Click-target data:
----

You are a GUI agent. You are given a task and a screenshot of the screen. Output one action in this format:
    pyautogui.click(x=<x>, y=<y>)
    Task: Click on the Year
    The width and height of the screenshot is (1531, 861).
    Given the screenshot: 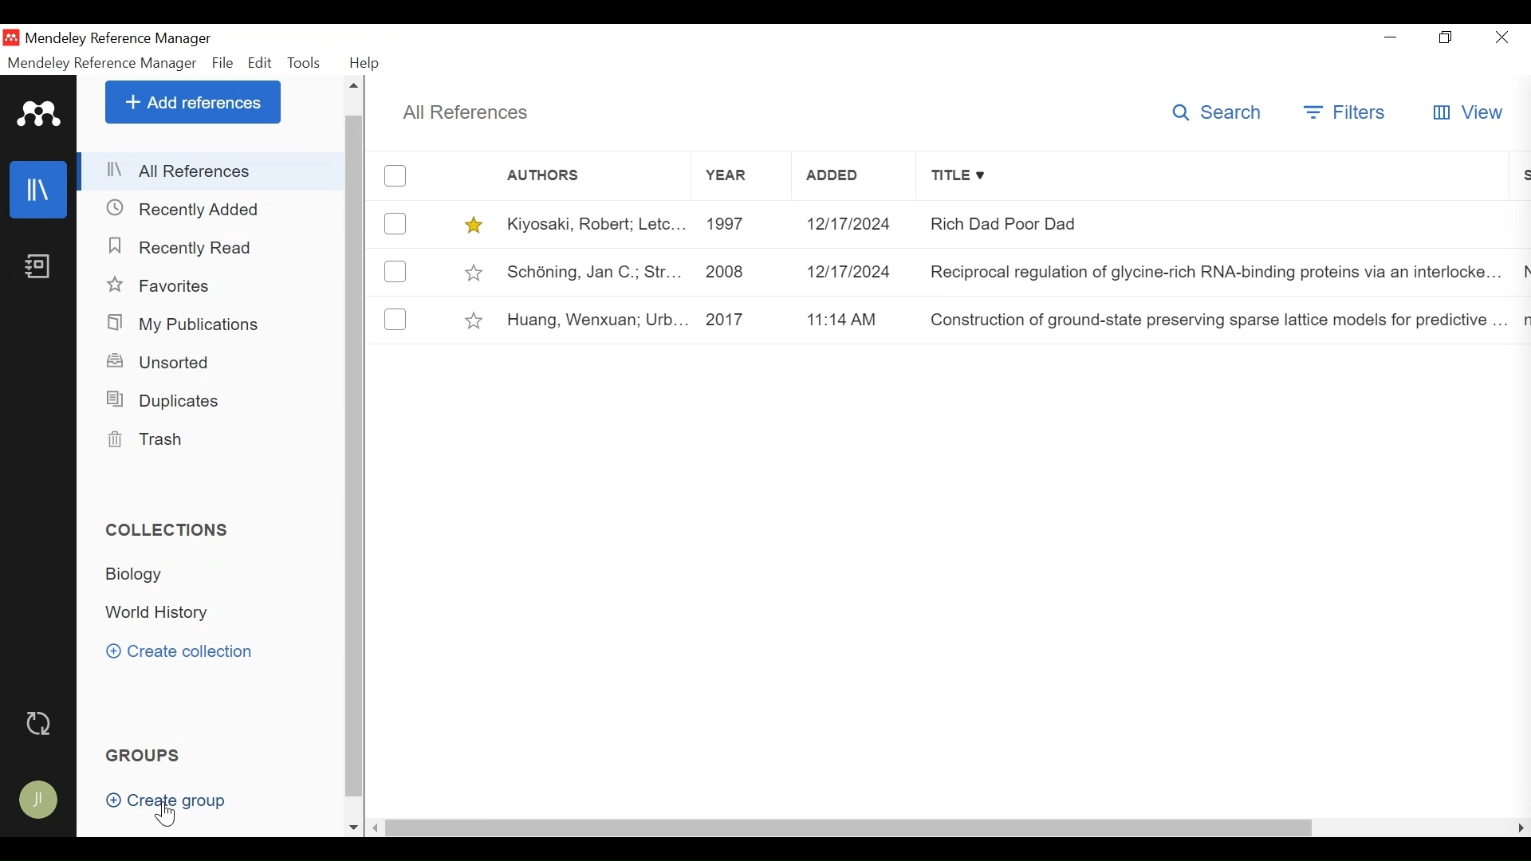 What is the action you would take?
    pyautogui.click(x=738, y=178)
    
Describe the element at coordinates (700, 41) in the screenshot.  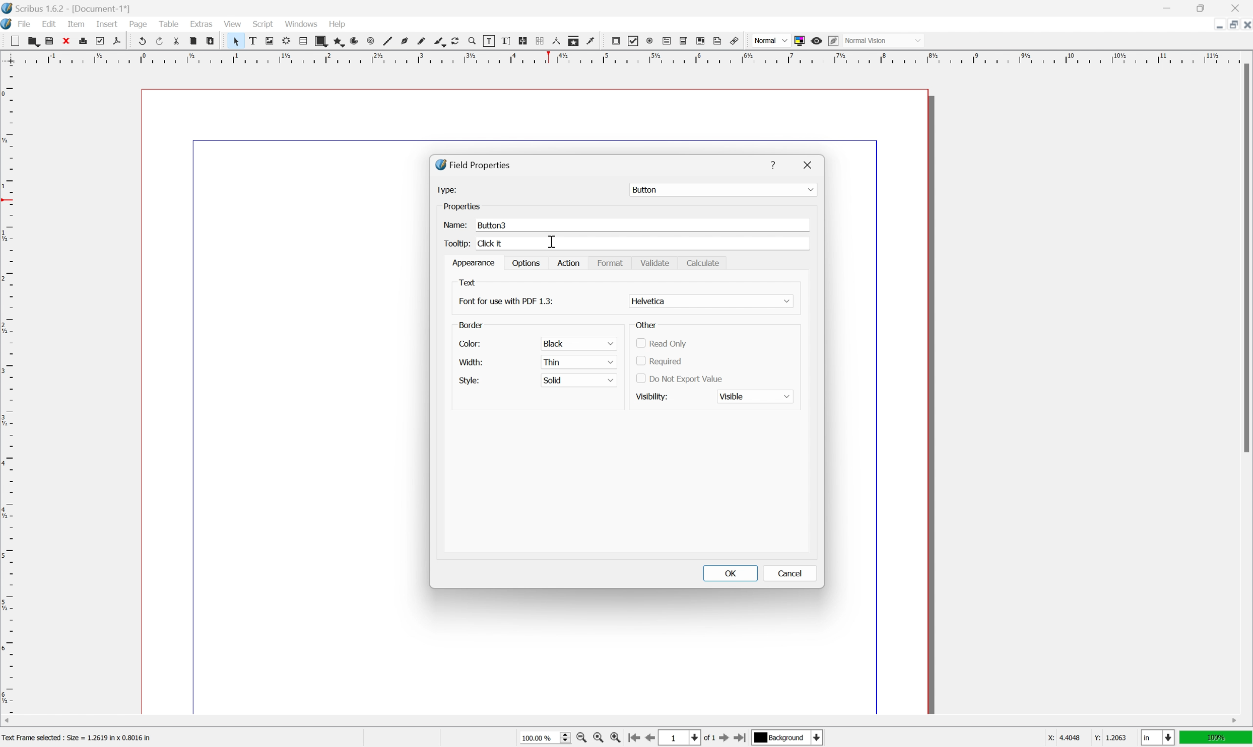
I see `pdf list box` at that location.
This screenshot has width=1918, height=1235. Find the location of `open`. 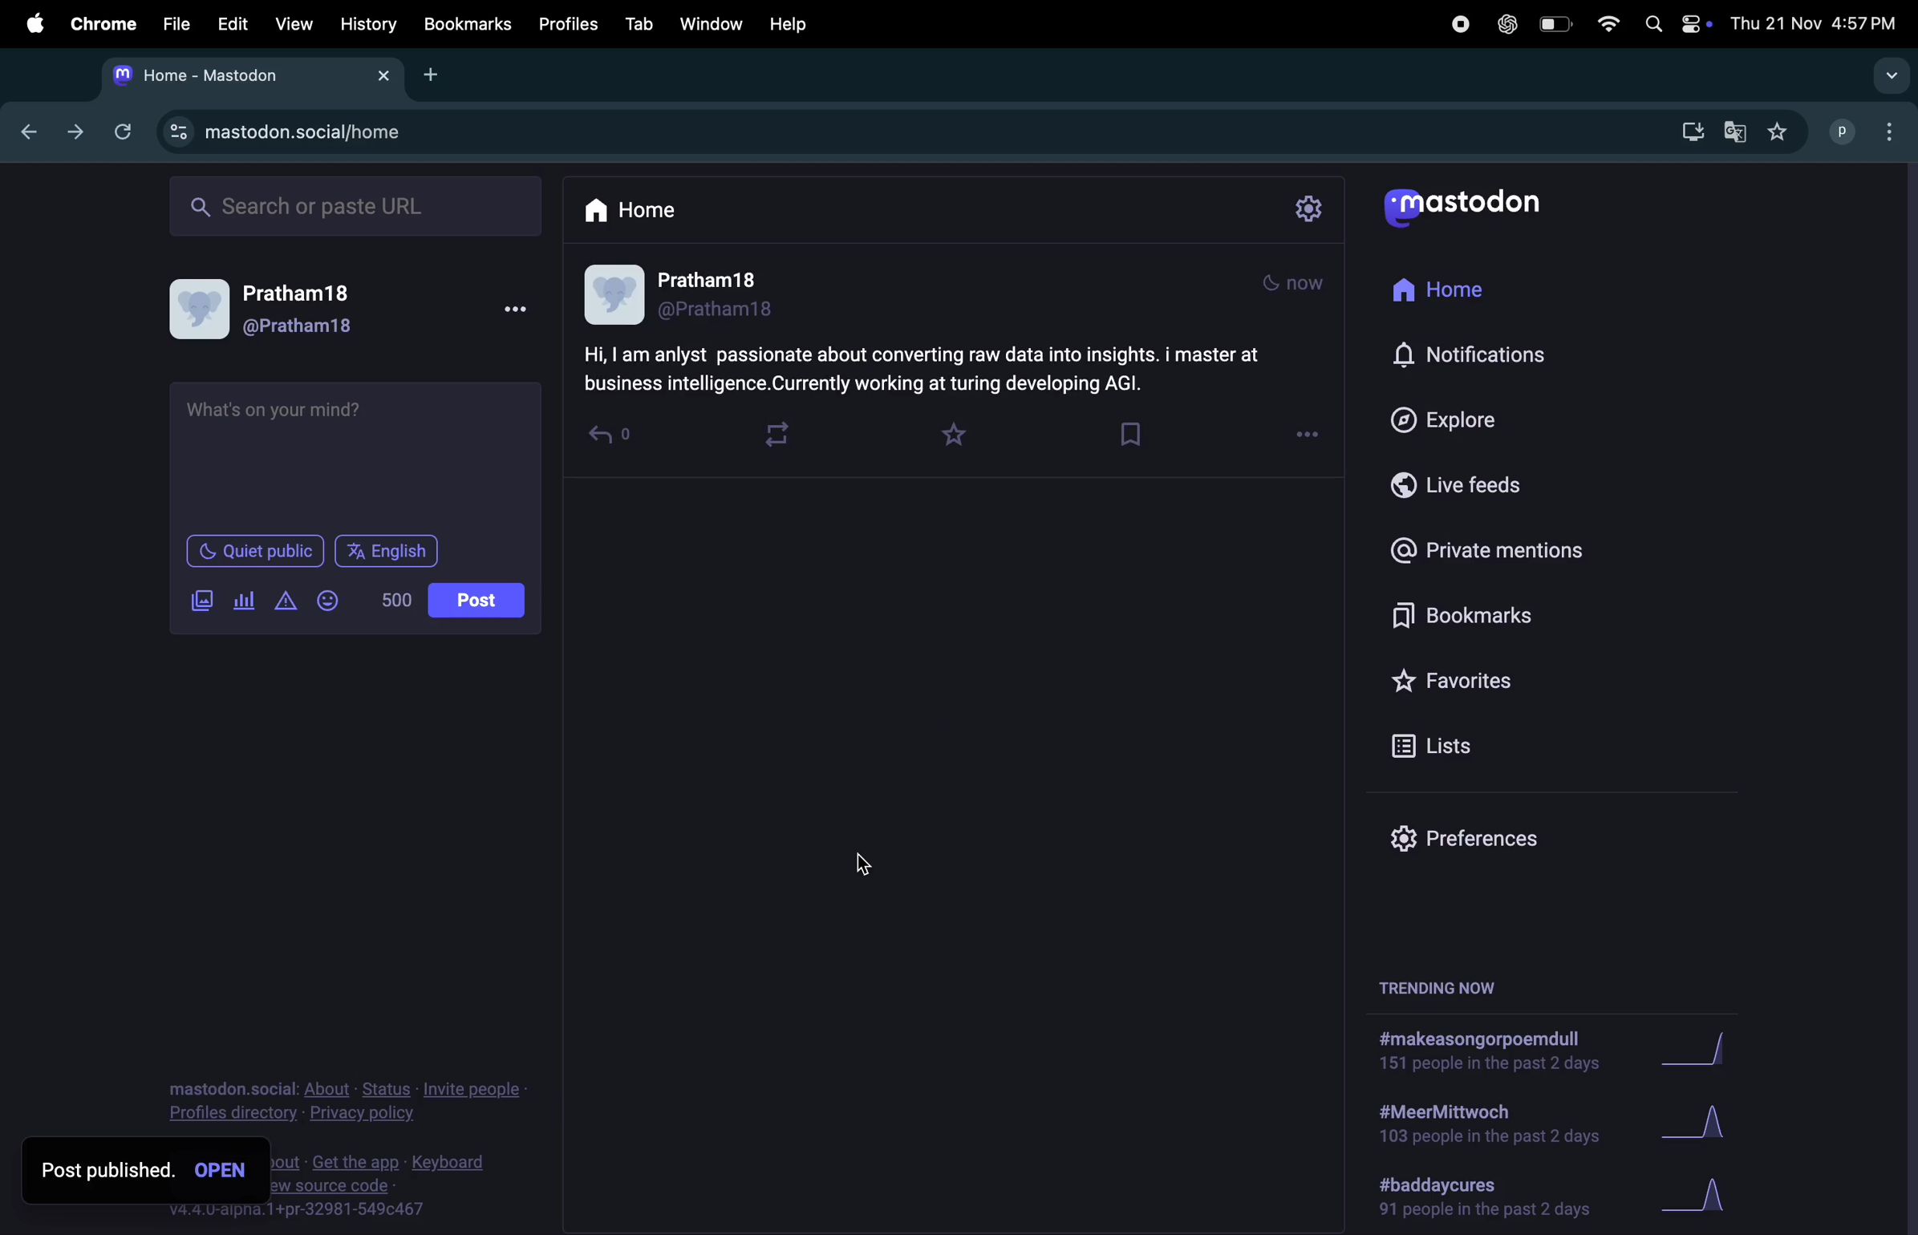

----

Requirements: Copy the data from the line containing "Describe the element" through the end, swapping every "screenshot" for "screen capture" and leaving everything else unchanged. Omit the pictures from your answer.

Answer to the exercise:
Describe the element at coordinates (700, 41) in the screen capture.  
I see `pdf list box` at that location.
This screen capture has width=1918, height=1235. Find the location of `open`. 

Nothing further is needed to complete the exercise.